» Set task A
In the passage on Scripture and today's culture, rewrite the paragraph beginning "Yet the more one comes" as a shorter paragraph that keeps its main points.
» Set task B
Carry on the passage about Scripture and today's culture from the point where it ends.

» Selected extract
:::
Yet the more one comes to understand Scripture as a unified message of human need and divine provision, the problem of relevance in today’s culture becomes less perplexing. Scripture is inherently relevant for all peoples, all times, and all situations. All mankind is born sinful, in total rebellion against God with no capacity within himself to come into right relationship with His Creator. He is dead in his sins and trespasses (Eph. 2:1) and only made alive in Christ (Eph. 2:5) through faith (Eph. 2:8). A church need not shape its message to become relevant to postmodern culture. The very purpose and meaning for which Western society yearns is found in Scripture. God’s revelation speaks directly to these pains, providing absolute truth in the person and work of Jesus Christ.
As the church proclaims a true knowledge of God as revealed in Scripture—a knowledge of God that includes proper “fear of the Lord”—God’s people will be rejected and hated by many, but their message will be relevant. A proper understanding of God’s wrath in view of God’s love is not only the foundation of the gospel, but it also stimulates proper and genuine worship.
:::
» Dataset
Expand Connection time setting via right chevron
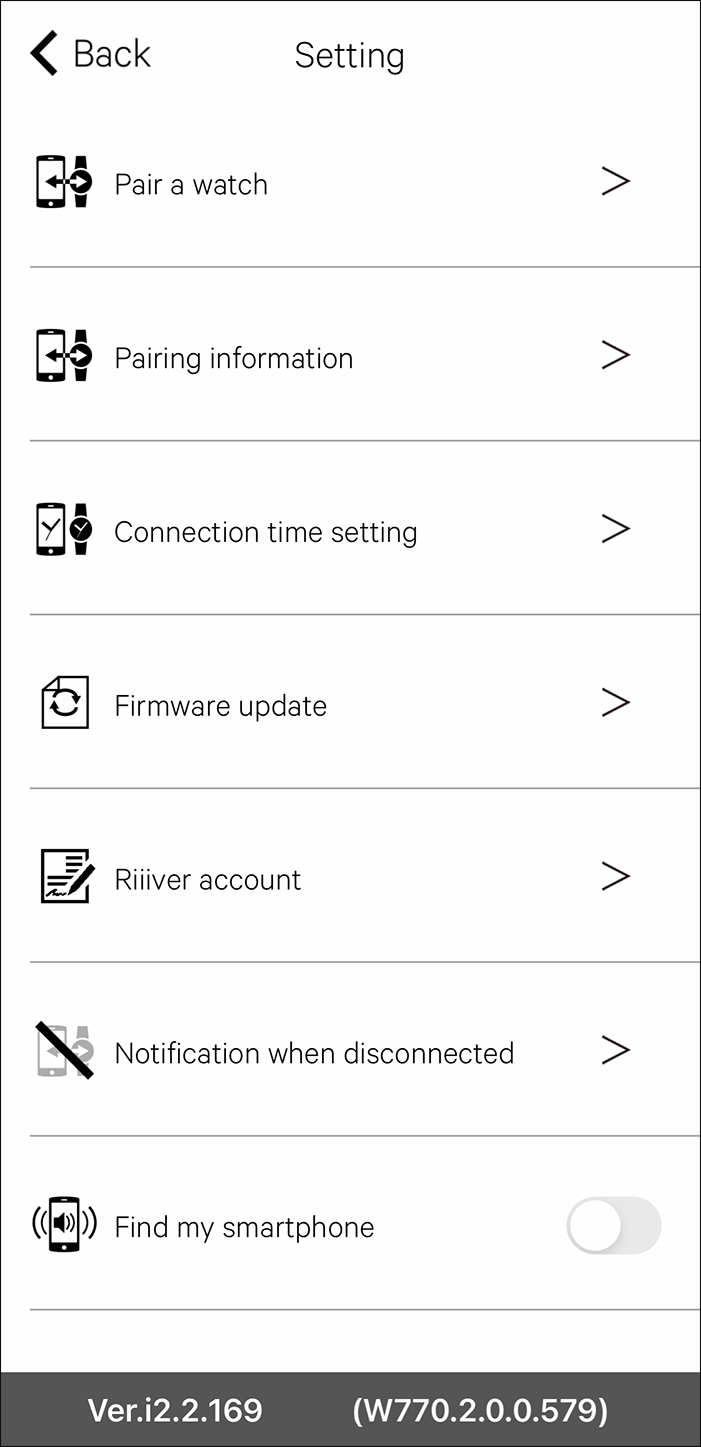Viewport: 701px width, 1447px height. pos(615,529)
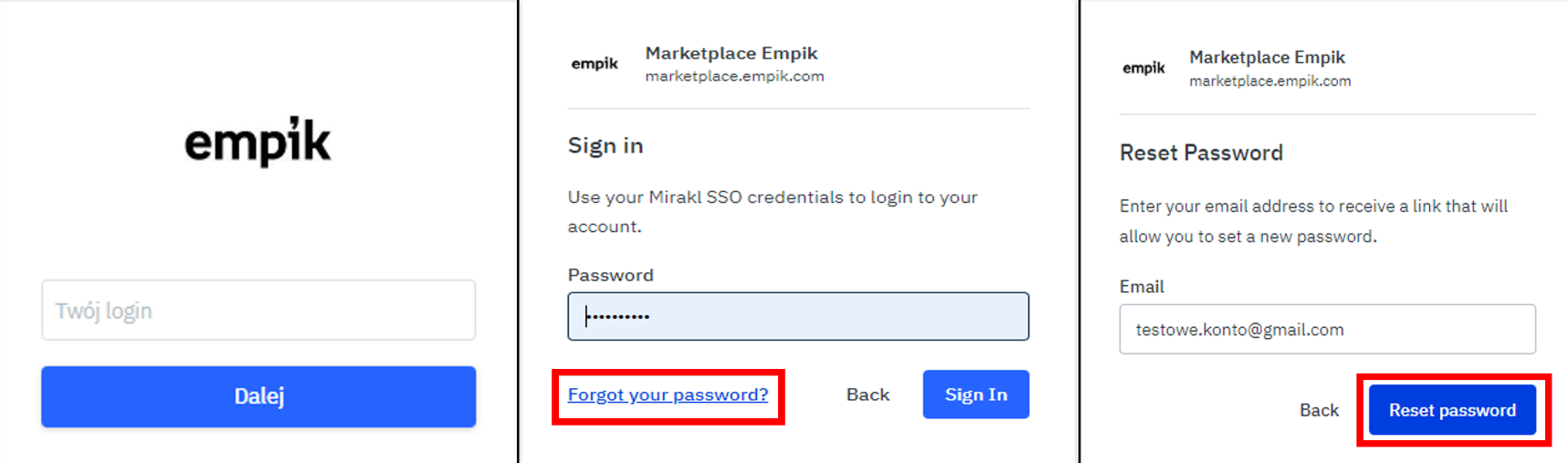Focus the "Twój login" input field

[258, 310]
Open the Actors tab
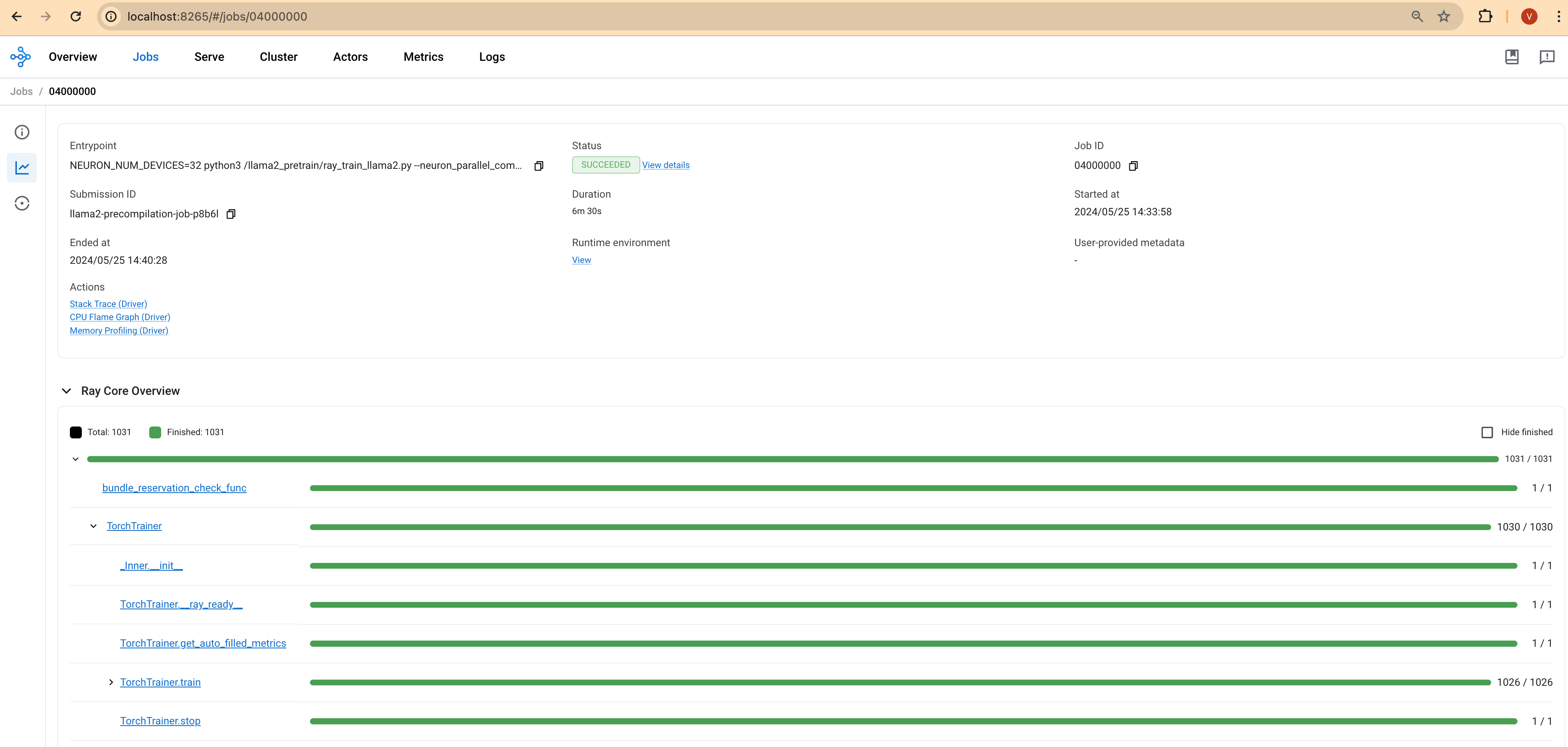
:::
» Task response A
Once Scripture is understood as one message of human need and God's provision, the question of its relevance today becomes less puzzling. Scripture is relevant to all people, times, and situations. Everyone is born sinful, in rebellion against God and unable to reach Him on their own. People are dead in their sins (Eph. 2:1) and made alive only in Christ (Eph. 2:5) through faith (Eph. 2:8). So a church does not need to reshape its message for postmodern culture. The purpose and meaning Western society longs for are found in Scripture, which answers those pains with absolute truth in the person and work of Jesus Christ.

» Task response B
Proclaiming a true knowledge of God teaches men and women to know God as Lord and therefore properly fear Him. When man comes into the presence of God, his sinfulness is fully revealed in the blinding light of God’s holiness. To fear the Lord is an awe-inspired response of humankind to God’s praiseworthiness. Psalm 145:3 proclaims, “Great is the Lord and most worthy of praise; his greatness no one can fathom.” Because of His creative power and majesty “all the earth is to fear the Lord,” and “all the inhabitants of the world stand in awe of him.” Psalm 130:3-4 relates fearing God to knowing God’s forgiveness:
If You, O Lord, kept a record of sins,
O Lord, who could stand?
But with you there is forgiveness,
Therefore you are feared.
These words may, at first glance, seem strange. Shouldn’t God be “feared” as a result of not forgiving, rather than because He forgives? Yet a God who has the authority to forgive sins has the authority to condemn justly too. The people who saw Jesus perform miracle after miracle also saw Him declare men and women forgiven from their sins. The people, and especially religious leaders of the day, understood that only God could forgive sins. Fear often gripped His disciples and the surrounding crowds when such authority was revealed.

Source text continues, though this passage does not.